=== Description of the task ===
From the data below, copy out word for word the lines from the one containing "Given: Open the text color picker" through the one containing "Where should I click to: Open", including both of those lines. Leave out the pictures.

=== Extracted records ===
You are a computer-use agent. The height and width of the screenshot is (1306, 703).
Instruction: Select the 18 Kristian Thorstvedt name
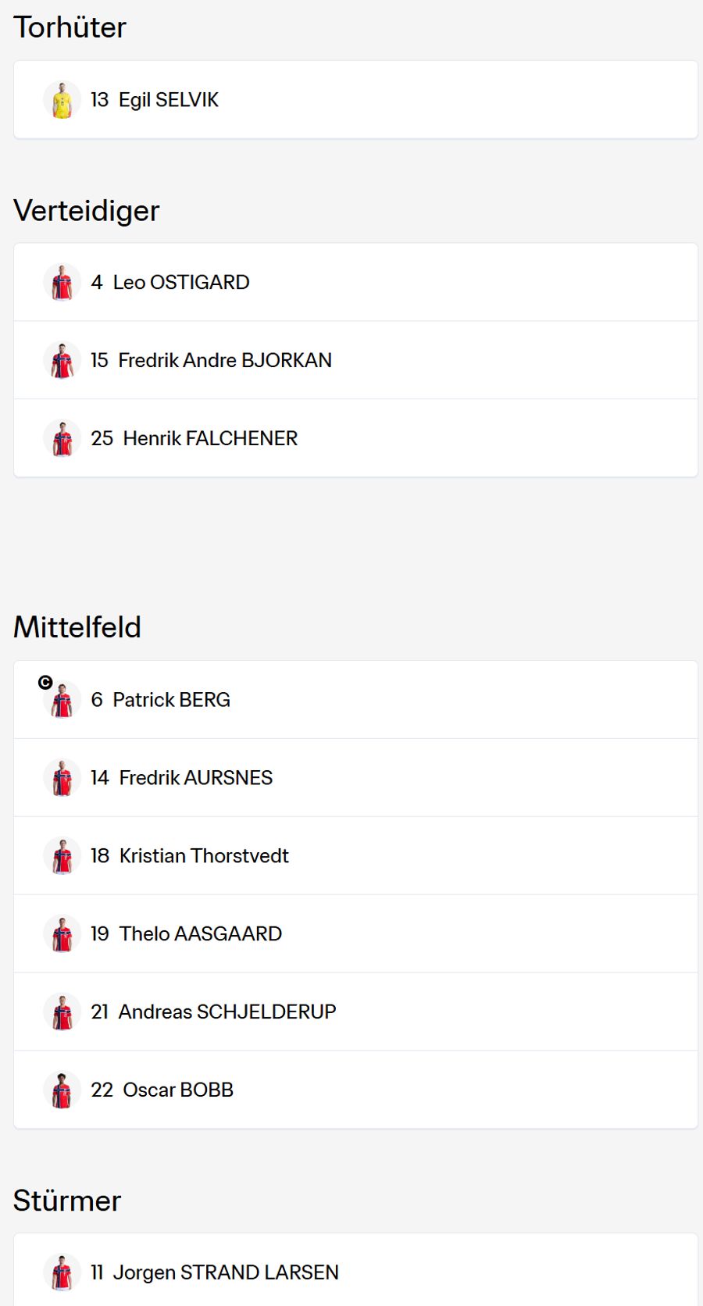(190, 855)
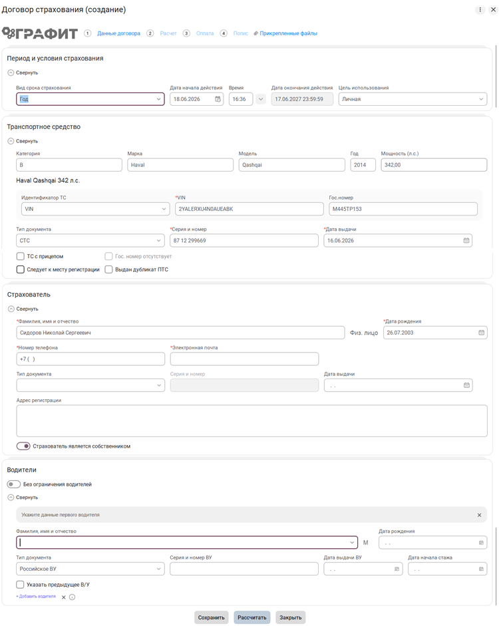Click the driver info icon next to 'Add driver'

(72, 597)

* * *

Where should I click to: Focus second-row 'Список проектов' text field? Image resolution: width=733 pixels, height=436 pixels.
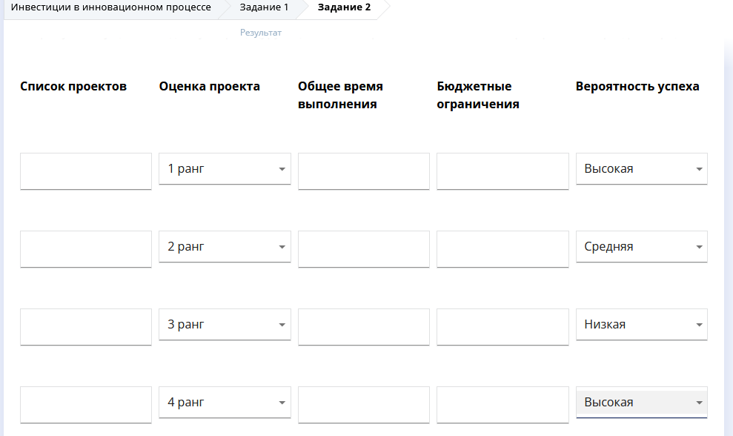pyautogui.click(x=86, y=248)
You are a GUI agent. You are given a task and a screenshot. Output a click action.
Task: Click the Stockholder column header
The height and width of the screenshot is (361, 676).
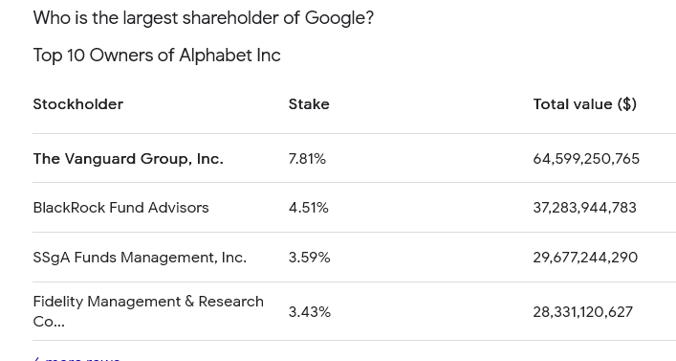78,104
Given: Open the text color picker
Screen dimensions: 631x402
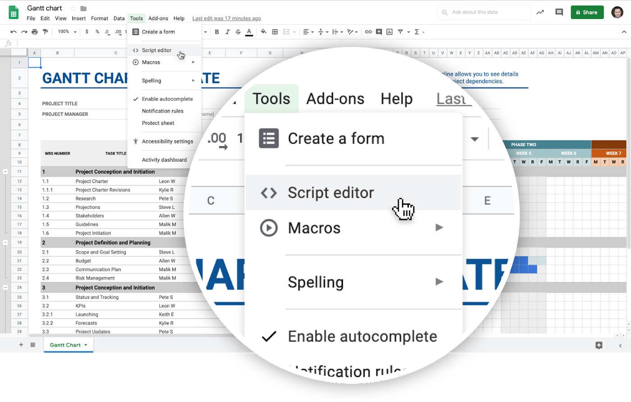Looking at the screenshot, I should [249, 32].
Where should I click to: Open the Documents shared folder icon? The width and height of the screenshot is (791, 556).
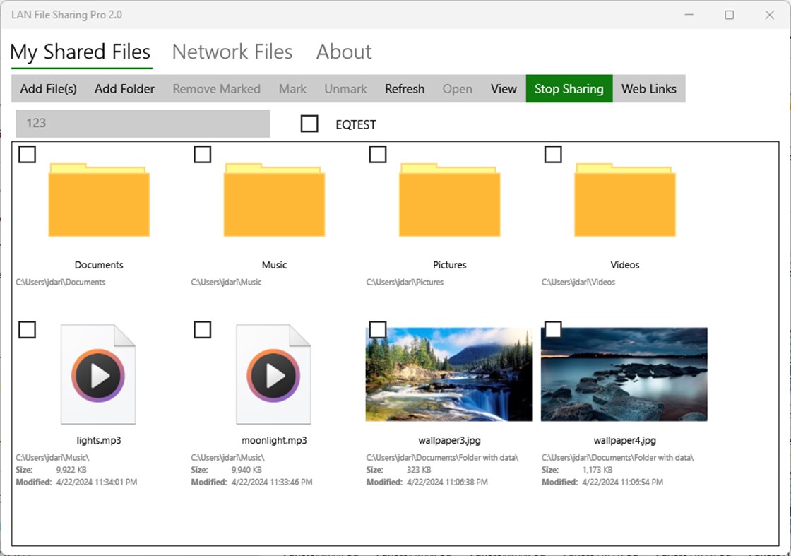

* * *

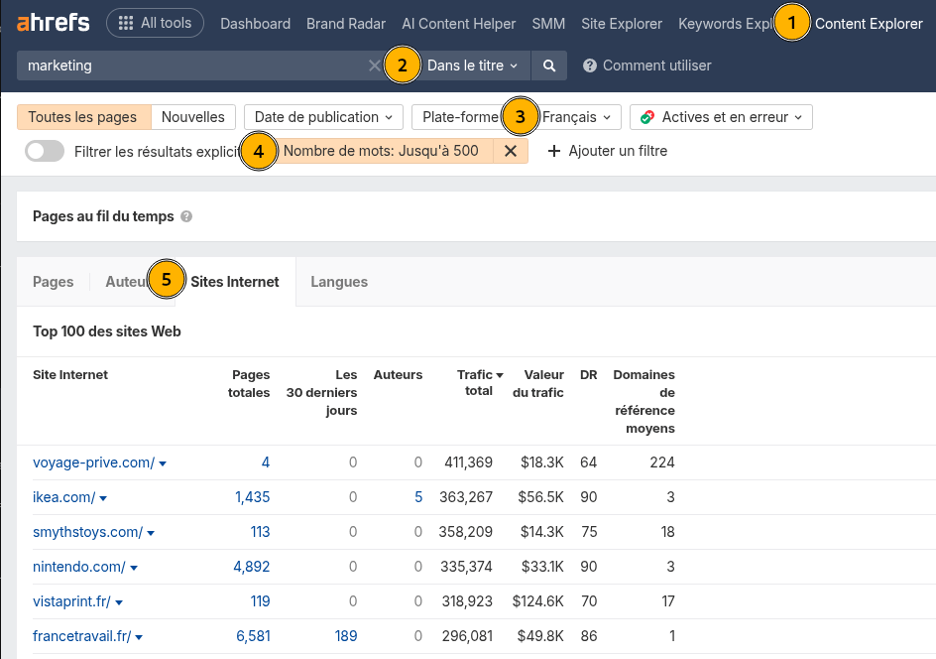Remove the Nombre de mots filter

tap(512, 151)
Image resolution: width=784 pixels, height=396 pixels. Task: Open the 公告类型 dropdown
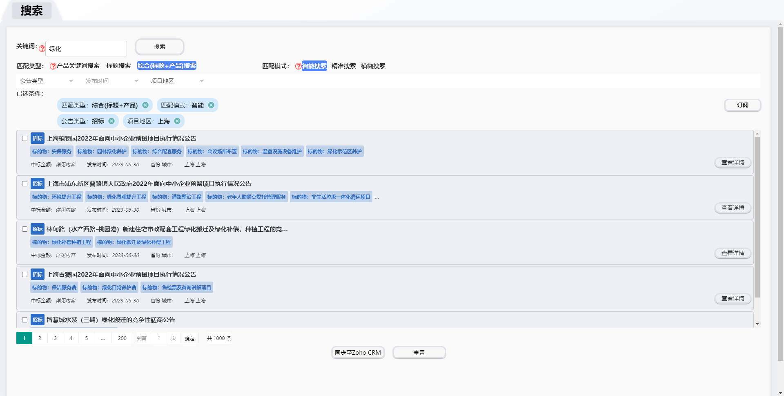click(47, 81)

=== Task solution ===
Given: Open the text color picker
Screen dimensions: 631x402
Looking at the screenshot, I should [249, 32].
Where should I click to: Open the Documents shared folder icon? The width and height of the screenshot is (791, 556).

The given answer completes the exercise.